Eu e o Ricardo tínhamos começado a fumar aproximadamente com doze anos, influenciados um pelo outro e por outros colegas de escola. Entretanto, ele ganhou consciência de que aquilo só o prejudicava, quando estava no segundo ano da faculdade. Eu não. Tinha deixado de fumar durante dois anos, mas desde que regressara para o Norte, que de tempos a tempos voltava a cair na tentação. Até podia ficar uma, duas semanas sem fumar, mas depois o vício de boca era mais forte que eu...
- Tenho ali uma coisa para te mostrar - disse.
Levantei-me e fui até a um armário que tinha numa pequena divisão, onde arrumava entre outras coisas os casacos e os guarda-chuvas.
- Sinceramente, já tenho isto aqui há tanto tempo, que já nem me lembrava... - Era uma caixa de cartão, com colagens de objectos que me faziam recordar a pequena parte em que fora minimamente feliz. Regressei à sala e, deste feita, sentei-me mais perto dele. - Com o Tiago nunca pude recordar estes momentos... Primeiro, porque ele ficava com ciúmes da relação que tive contigo e depois porque o interesse dele pelo meu passado nunca foi muito... - lamentei.
- Mas ele sabe que o teu te batia?
- Sim, sabe. Mas acha que eu exagero nas coisas que conto...
- A sério?!
- Sim. Acho que ele tem uma certa dificuldade em perceber que nem todos os pais são iguais. Ele teve uma infância feliz, os pais dele são excelentes pessoas e, como tal, tem uma falsa ideia de que todos tiveram uma educação assim. Mas chega de falar sobre ele - disse, abrindo a caixa e retirando alguns objectos de lá: umas fotos nossas, guardanapos de restaurantes onde íamos e nos aventurávamos a escrever uns poemas infantis, bilhetes de cinema...
- Lembro-me deste filme. - Tu assustaste-te com uma cena de suspense e agarraste a minha mão com força, que quase ficava branca...
- Não voltei a vê-lo - afirmei.
- Então podíamos arranjá-lo e vê-lo, para ver se continuas a mesma assustadiça daqueles tempos...
- Que engraçadinho!
Entre mais algumas recordações, o tempo foi passando e a noite foi dando lugar à madrugada.
- Já passa da uma da manhã. É melhor ir andando.
- A que horas entras?
- Tenho que estar na escola antes das onze horas, mas mesmo assim é melhor ir andando.
- Sim, tens razão.
Acompanhei-o até à porta.
Ele aproximou-se de mim e deu-me um beijo em sinal de respeito na testa, um carinhoso na ponta do nariz e encostou os seus lábios aos meus, intentando um beijo mais prolongado, ao qual não fui alheia.

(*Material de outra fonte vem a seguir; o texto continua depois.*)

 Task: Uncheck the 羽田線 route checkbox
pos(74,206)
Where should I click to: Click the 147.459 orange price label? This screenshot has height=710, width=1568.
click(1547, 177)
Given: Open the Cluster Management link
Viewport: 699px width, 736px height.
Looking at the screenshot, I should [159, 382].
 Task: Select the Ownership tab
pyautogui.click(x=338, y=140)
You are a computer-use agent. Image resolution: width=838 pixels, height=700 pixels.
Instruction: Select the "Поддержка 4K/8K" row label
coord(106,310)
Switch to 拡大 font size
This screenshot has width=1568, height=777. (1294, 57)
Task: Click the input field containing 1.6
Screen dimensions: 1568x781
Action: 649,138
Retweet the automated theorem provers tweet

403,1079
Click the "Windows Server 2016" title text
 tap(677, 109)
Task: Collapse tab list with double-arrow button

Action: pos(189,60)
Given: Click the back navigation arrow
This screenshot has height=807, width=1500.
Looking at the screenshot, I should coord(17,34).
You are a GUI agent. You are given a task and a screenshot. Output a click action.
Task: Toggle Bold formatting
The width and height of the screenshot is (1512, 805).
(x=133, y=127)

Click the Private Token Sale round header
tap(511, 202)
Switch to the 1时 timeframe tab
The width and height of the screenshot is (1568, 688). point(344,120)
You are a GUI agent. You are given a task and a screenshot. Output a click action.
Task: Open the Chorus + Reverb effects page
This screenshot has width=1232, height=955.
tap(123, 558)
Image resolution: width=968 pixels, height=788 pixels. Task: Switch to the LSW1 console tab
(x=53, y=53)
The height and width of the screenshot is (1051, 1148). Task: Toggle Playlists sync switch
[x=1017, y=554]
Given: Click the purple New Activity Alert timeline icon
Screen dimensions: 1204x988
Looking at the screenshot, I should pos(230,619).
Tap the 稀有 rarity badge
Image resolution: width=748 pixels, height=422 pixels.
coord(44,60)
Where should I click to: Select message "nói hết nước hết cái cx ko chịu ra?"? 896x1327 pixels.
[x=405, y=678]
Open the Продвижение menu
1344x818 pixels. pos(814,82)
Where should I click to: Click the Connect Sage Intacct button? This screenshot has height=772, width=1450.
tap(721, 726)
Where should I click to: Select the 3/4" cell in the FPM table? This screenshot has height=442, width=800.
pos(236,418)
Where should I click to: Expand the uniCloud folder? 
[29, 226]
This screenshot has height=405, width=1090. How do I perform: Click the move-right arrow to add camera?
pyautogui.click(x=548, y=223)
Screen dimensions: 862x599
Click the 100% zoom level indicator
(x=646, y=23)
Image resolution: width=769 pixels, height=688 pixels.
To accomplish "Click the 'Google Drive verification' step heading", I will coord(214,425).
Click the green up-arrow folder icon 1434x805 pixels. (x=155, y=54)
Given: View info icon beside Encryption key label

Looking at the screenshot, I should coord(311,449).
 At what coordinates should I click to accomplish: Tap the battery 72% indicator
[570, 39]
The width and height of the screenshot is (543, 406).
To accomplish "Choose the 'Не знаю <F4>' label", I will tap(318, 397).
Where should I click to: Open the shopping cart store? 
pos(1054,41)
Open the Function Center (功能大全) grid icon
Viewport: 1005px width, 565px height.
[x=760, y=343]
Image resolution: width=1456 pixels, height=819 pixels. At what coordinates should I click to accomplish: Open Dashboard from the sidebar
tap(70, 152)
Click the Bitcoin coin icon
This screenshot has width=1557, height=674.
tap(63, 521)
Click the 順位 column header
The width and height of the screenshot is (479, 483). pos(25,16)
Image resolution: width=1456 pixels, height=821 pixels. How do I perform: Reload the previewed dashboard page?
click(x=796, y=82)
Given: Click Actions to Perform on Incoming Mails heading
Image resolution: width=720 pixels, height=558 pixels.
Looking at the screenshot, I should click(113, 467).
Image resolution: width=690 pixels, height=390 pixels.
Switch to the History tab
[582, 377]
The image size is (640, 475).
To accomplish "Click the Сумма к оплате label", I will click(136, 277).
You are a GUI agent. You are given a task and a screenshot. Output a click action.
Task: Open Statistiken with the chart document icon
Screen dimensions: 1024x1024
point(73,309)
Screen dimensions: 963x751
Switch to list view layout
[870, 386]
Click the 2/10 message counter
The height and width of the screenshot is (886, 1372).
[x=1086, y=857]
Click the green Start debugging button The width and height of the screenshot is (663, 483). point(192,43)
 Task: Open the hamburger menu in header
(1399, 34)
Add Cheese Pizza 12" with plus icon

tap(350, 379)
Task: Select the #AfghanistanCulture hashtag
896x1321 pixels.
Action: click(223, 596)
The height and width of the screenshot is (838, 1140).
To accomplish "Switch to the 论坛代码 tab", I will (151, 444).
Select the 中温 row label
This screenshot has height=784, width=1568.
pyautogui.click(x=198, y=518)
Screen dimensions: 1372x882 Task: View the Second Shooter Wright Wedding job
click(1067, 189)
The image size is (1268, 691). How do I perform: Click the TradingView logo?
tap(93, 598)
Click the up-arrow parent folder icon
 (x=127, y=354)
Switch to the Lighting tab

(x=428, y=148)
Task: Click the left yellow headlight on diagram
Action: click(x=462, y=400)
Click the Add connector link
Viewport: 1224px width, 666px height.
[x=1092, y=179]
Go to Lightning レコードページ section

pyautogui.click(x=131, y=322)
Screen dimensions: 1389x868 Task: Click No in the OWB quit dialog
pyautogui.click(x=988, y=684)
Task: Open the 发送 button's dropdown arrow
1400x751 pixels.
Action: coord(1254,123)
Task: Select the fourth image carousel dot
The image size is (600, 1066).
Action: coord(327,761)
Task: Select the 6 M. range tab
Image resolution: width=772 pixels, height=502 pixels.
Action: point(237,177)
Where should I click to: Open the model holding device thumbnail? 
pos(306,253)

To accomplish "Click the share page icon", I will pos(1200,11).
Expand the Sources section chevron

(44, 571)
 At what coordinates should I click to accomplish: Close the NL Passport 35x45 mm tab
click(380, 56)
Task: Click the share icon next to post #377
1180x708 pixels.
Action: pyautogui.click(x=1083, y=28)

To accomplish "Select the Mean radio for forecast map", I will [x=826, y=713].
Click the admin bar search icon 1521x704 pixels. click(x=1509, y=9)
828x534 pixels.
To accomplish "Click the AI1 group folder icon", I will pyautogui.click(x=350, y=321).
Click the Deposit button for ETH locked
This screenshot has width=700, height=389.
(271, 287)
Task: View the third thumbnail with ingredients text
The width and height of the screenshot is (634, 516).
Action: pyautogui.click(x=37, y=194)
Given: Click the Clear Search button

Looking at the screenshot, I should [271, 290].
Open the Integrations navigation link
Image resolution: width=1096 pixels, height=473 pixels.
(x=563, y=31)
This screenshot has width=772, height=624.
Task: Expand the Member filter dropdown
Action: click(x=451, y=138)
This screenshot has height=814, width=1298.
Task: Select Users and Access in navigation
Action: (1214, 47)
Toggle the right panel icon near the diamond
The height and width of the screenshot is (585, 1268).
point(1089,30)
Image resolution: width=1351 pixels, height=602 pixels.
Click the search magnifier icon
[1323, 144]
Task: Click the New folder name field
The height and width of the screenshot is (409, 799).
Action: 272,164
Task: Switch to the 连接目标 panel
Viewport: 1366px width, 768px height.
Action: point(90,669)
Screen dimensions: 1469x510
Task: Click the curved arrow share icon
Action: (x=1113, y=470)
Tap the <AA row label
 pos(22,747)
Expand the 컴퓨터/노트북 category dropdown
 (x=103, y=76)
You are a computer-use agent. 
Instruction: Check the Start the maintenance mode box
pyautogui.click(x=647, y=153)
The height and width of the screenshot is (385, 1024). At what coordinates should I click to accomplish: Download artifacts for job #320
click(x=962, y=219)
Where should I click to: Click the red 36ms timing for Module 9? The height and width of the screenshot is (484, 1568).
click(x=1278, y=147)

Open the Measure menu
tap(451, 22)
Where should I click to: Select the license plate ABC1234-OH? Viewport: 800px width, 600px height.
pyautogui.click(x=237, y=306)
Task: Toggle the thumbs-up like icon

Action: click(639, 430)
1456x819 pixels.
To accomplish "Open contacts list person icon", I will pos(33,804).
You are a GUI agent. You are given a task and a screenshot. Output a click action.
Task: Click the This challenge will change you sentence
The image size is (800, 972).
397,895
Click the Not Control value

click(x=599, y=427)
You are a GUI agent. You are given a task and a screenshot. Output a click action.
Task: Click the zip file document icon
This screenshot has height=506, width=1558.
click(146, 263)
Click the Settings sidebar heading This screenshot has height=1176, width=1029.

Deixei-me envolver pelo seu toque quente, hesitando em colocar as minhas mãos no corpo dele como as minhas hormonas ordenavam.
Senti todo o desejo dele e o meu sobreporem-se à sanidade mental e, em instantes, fui procurando um apoio para as costas, encontrando a parede do lado oposto à porta de saída.
- Ai! - queixei-me.
- Magoei-te? Desculpa.
- Não - respondi. - Não me magoaste. Bati com a cabeça neste maldito quadro - injuriei, levando a mão à nuca.
- Posso tirá-lo... - disse, o seu sorriso malandro declarou tudo o que tinha em mente.
- Não, não é preciso - Assumi uma posição séria num momento de clareza e disse - É melhor ficarmos por aqui. Desculpa.
- Sim, tens razão. Também já é tarde. Depois falamos então.
Voltou a beijar-me a testa e saiu.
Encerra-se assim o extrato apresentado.